Employees who work in the paint shop face some of the strictest rules in the entire plant.

They can't use Snuggle or Downy fabric softeners on their clothes. English Leather colognes are forbidden.

Fumes from any of those items can contaminate the paint and cause craters in the final coat.

Forklifts used in the paint shop can't go anywhere else in the plant. Cardboard is banned in the paint shop to reduce airborne fibres.

Toyota has also found a way to make the paint shop more environmentally friendly.

The traditional way of sending vehicles through a paint shop is in batches of 30 or 50 or more. Fifty vehicles will go through and be painted white. The next 50 will be painted blue.

The sprayers have to be flushed with solvent each time the colour changes, causing an environmental headache and waste if the colours are switched for each individual vehicle.

But Toyota will paint the SUVs individually. It has developed a system where a robot will grab a cartridge filled with one colour, spray the SUV, put the cartridge back and pick up another cartridge to spray the next vehicle.

That drastically reduces the need to flush the sprayers.

"We don't find too many customers who want to buy 50 cars," Mr. Tanguay says. Toyota is trying to develop a more customer-driven assembly process, so that vehicles are assembled as people order them.
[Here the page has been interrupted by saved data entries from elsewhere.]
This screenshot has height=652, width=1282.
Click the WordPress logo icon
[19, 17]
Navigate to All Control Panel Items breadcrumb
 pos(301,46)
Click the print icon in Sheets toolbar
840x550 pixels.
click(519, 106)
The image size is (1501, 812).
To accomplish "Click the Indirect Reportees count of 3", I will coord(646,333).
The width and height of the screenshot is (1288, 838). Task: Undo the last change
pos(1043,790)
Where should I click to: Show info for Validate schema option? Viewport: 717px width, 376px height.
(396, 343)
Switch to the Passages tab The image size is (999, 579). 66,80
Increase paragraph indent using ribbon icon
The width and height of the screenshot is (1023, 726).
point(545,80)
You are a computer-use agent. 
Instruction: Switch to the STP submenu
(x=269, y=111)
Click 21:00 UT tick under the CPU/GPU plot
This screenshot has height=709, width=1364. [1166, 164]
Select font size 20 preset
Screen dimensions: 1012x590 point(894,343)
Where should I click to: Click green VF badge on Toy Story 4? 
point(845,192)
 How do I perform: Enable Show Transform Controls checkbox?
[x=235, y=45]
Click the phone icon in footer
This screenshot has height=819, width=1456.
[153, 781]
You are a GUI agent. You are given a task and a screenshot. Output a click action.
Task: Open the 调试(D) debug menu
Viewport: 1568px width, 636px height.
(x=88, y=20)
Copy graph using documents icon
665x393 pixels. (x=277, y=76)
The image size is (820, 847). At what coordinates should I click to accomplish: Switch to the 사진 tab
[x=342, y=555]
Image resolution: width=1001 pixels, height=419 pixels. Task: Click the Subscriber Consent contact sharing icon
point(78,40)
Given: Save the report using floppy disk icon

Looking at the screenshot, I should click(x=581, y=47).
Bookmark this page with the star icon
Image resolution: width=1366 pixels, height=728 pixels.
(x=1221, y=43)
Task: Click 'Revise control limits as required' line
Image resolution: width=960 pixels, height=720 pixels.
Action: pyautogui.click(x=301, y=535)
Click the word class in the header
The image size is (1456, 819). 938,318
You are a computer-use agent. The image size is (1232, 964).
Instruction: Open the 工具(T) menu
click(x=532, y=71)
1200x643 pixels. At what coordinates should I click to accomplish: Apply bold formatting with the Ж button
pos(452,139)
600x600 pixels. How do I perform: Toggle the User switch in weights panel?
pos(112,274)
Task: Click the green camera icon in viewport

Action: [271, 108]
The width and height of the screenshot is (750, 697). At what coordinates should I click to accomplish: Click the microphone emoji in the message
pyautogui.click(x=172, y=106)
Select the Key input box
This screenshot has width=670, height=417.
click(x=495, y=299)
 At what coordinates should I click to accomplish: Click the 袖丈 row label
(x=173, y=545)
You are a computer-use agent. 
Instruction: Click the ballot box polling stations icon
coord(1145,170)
Throughout the plant, where contractors are erecting robots and buzzing about in forklifts and team members are sequestered in a room full of computers designing their workstations, there are constant reminders that quality is not the most important thing, it's the only thing.

In the body shop, billboards advise team members about processes where extra care needs to be taken, the rear suspension mounts, to cite one example.

Banks of video monitors will sit near the assembly line so workers can examine specific elements of a job close-up.

Touching will be kept to a minimum.

That's particularly critical in the interior, where the wood trim in each vehicle will come as much possible from the same tree, so any damage to one piece means all the trim has to be replaced. And it's real wood -- walnut from U.S. forests and bird's eye maple from Canada.

The wood is sent to Switzerland for cutting, then to Germany for storage and distribution, and to Romania where it's manufactured into the trim for centre and rear consoles and door and seat trim.

Then it goes back to Germany and from there to parts plants in Palmerston, Ont., and Elmira, Ont., for installation into the components that will go in the vehicle.

Mr. Tanguay says the goal is to infuse the entire TMMC operation -- Corolla sedans and Matrix crossover utility vehicles are cranked out on another assembly line -- with the attention to quality that is essential for Lexus.

"We want to make a Lexus plant," he says.

When asked if that means converting the entire plant to Lexus production, he points out that any discussion of that is premature since "we haven't produced anything yet."

But Mr. Endo, the Credit Suisse analyst in Tokyo, says it makes a lot of sense to turn the plant over completely to Lexus, perhaps by adding production of the ES300 sedan, which shares the same underbody as the RX330.

If the market share losses experienced by the Big Three U.S. auto makers continue, he says, they may force the U.S. government to place tariffs or quotas on imports, which would hit Lexus hard, since most of the division's vehicles are imported from Japan, even with production of the SUV starting here.

"It's kind of essential to make Lexus in North America," he says.

For Canadian suppliers, such as Decoma, the hope is that supplying parts for Lexus will lead to more business with Toyota.

"This is a golden opportunity for them to raise the bar and put themselves above the competition," Mr. Tanguay says.

Decoma's Mr. Power says the Lexus contract has led to additional business with Toyota in both North America and Europe that will begin in the next few years.

Toyota is the kind of customer Decoma wants, he says, because although it is demanding, it works with its suppliers to help improve processes and doesn't switch suppliers constantly in search of a cheaper price.

"They look at it as a failure to have to change suppliers -- a failure on their part," Mr. Power says.

And he compares that attitude with the stance taken by other auto makers.

"They just want to come into our plants to figure out how they can take our money away."